南米旅行記。八月後半のじわーっとした暑さの中で読むと、なんとなく、南米の街ってこんな感じなのかなあと思う。ちがうか。
ある夜突然扉を激しく叩かれて飛び起きた、という「深夜の訪問者」の回に、思い出したことがひとつ。
私は祖父と二人で沖縄旅行に行ったことがあるのですが、あるホテルで、なんとなく窓にカーテン(というか引き戸?)をしないでいたくて、開けたままにしていたら、その深夜突然、窓ガラスを「ばんばんばんばん!!!」と叩かれて飛び起きたことがあります。「えっなに!?」となって起きたものの、その部屋は地上十何階かで、とてもじゃないけれど人が叩けるものじゃない。ぞくっとしていると祖父は「あー、やっぱりなあ」と言って淡々と引き戸をしたのでやっぱりってなに!? と思いながら、聞くことができなかった思い出です。
その祖父はもう亡くなってしまったので、何を感じたのかは永遠に謎のままになってしまいましたが、沖縄だったら、幽霊も精霊もいそうですよね。
女神の恋人―ロイデン・ロータス・オラトリオ (コバルト文庫)
十六歳の王女ミーシャに結婚のときが迫っていた。女性が王位を継ぐロイデン王国では、神に選ばれた「聖夫」と結婚しなければ女王になれない。余命の短い母から、早く王位を継がねばならない——戸惑いながら、誰とも知れない「聖夫」を受け入れる覚悟をしていたミーシャは、婚儀の当日に見知らぬ少年と出会う。とっさに侍女だと名乗ったミーシャだったが……? 波乱の王朝ラブロマン!(カバー折り返しより)

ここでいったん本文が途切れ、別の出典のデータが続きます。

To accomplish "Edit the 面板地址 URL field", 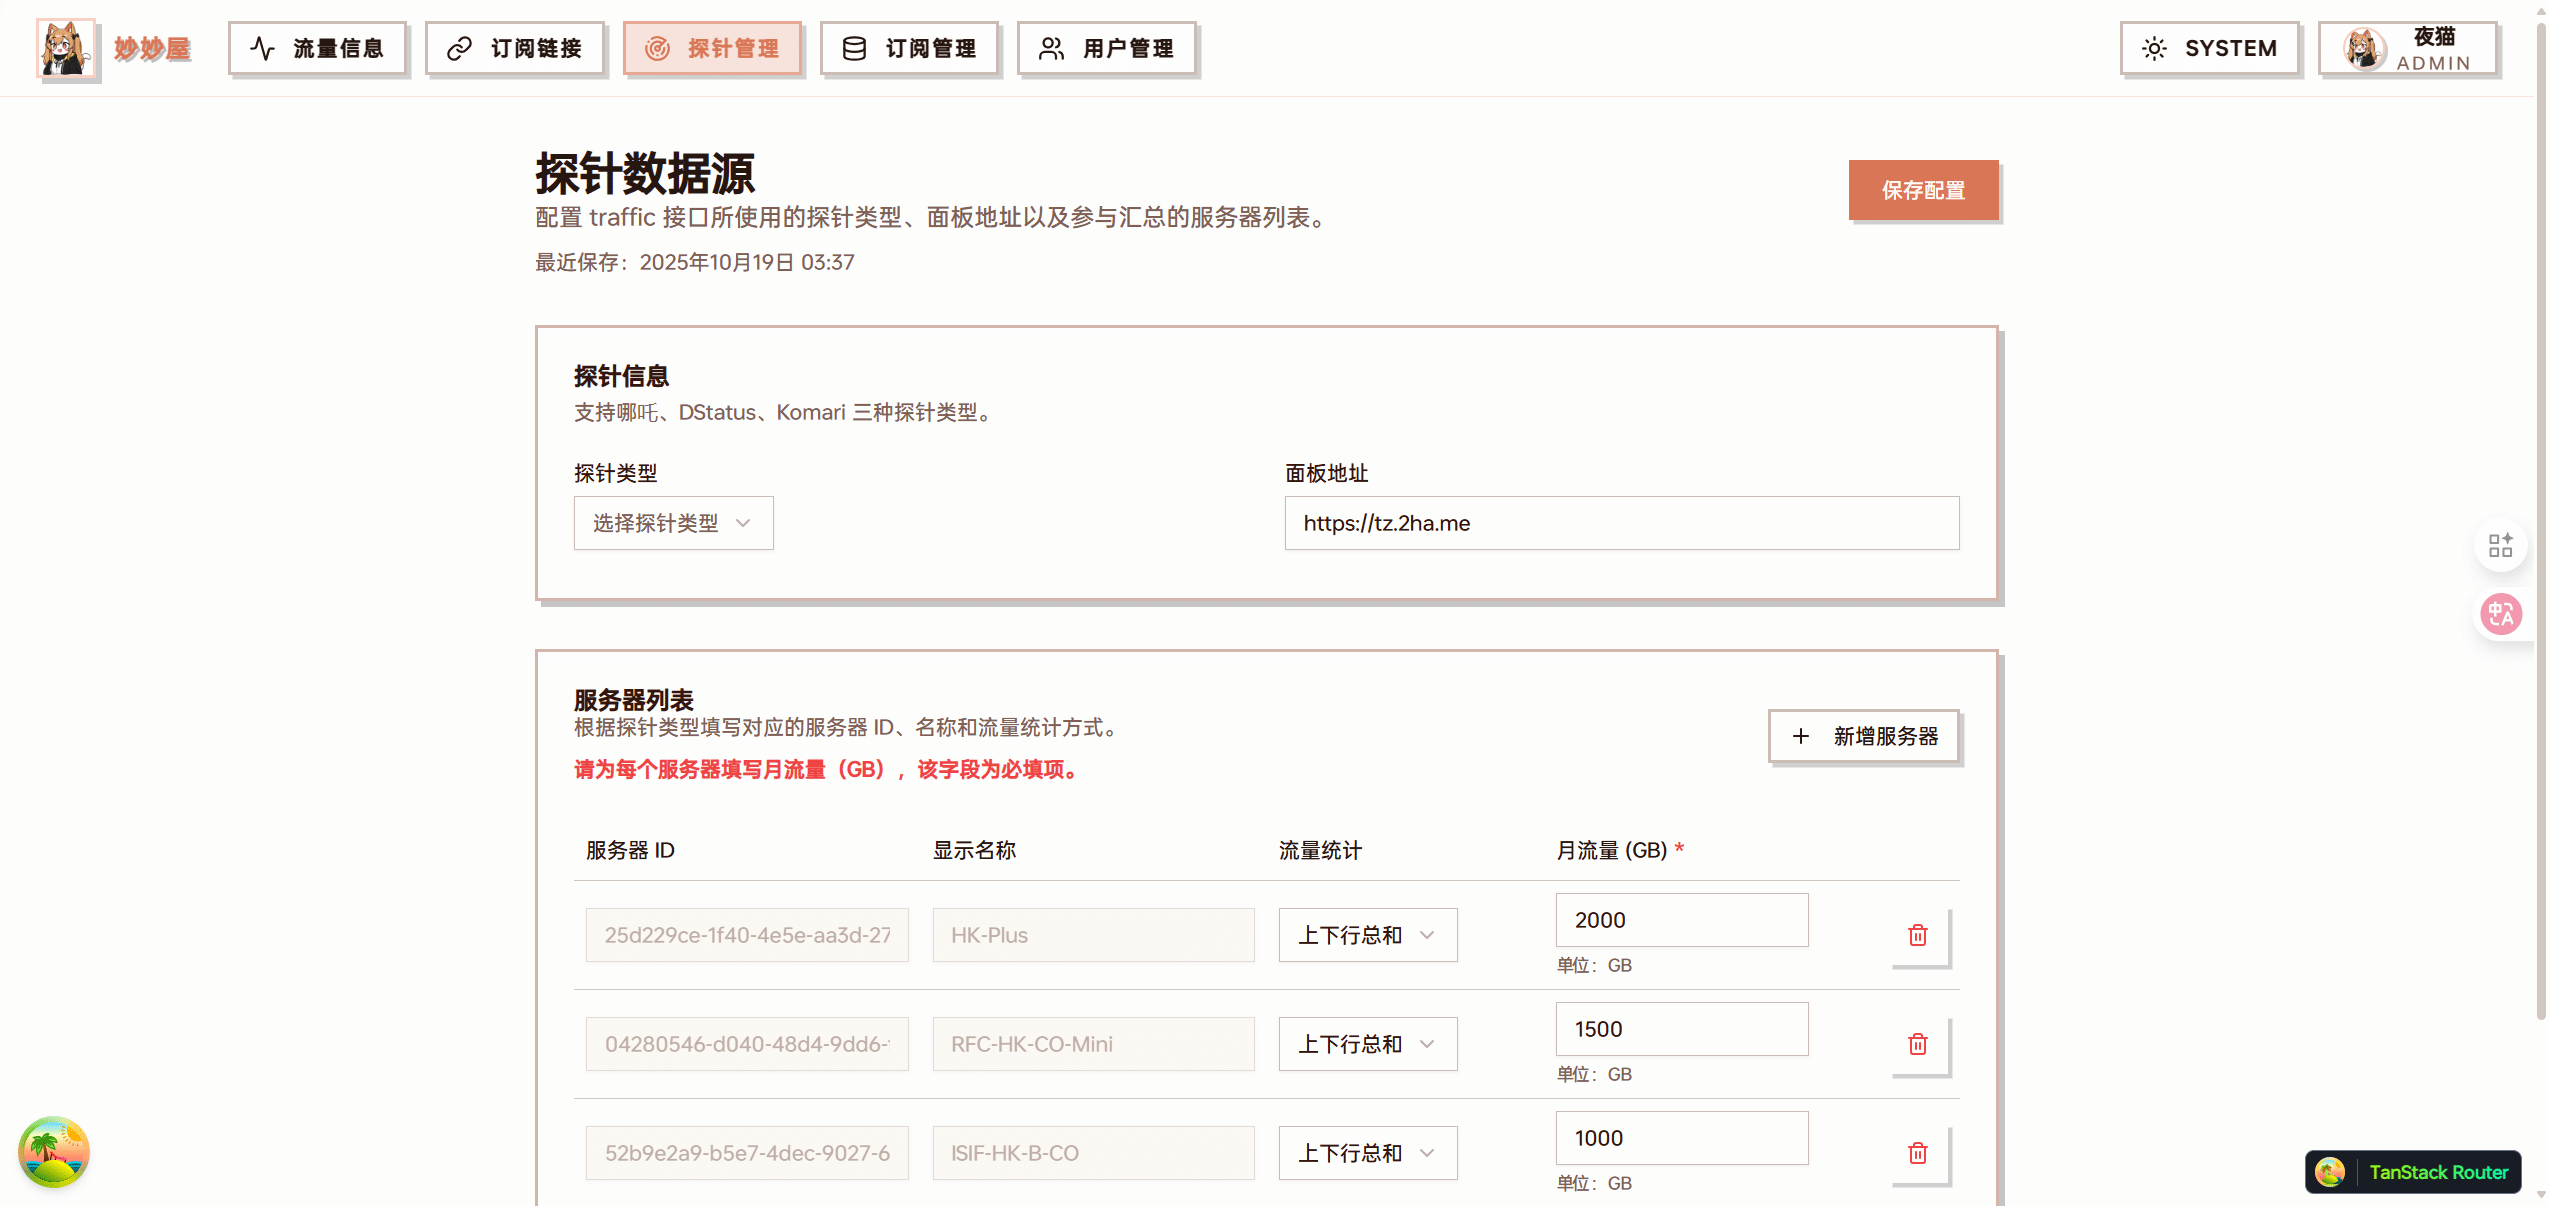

インド風ファンタジー。女神と同性である女王を戴くロイデン王国。他国人の流入が始まって二百年ほど経ったこの国で、王女ミーシャは、即位の前段階として結婚することになった。相手は、生前の偉業をやがて国の統一神として奉じられたナジュカ女神の恋人エシュカの生まれ変わりという神託を受けた男だという。
さて、この生まれ変わりの徴を持っているのが、双子の青年だったという、とっても美味しい設定なのです。少し乱暴で軽薄な兄ザギと、穏やかで優しい弟ロダー。二人とも神託を受けたので、二人とも正式な候補なのですが、先にあてがわれたのは弟ロダーの方。けれど、ミーシャはザギの方が気になって……。
三角関係にはならず、最後の方まで明かされない色々があるので、はらはらしました。私は、ロダーが実は女性なのではないかと思ったんですが、その予測が違うところに飛んでいったのでびっくりしました。
この王女と双子以外に、母親である女王マーシェリー周辺の大人組も、様々に思惑があって気になるところです。どうやらマーシェリーの話もあるようなので、機会があったら読みたい。
ステップファザー・ステップ (講談社文庫)
中学生の双子の兄弟が住む家に落っこちてきたのは、なんとプロの泥棒だった。そして、一緒に暮らし始めた3人。まるで父子のような(!?)家庭生活がスタートする。次々と起こる7つの事件に、ユーモアあふれる3人の会話。宮部みゆきがお贈りする、C・ライス『スイートホーム殺人事件』にも匹敵する大傑作!(裏表紙より)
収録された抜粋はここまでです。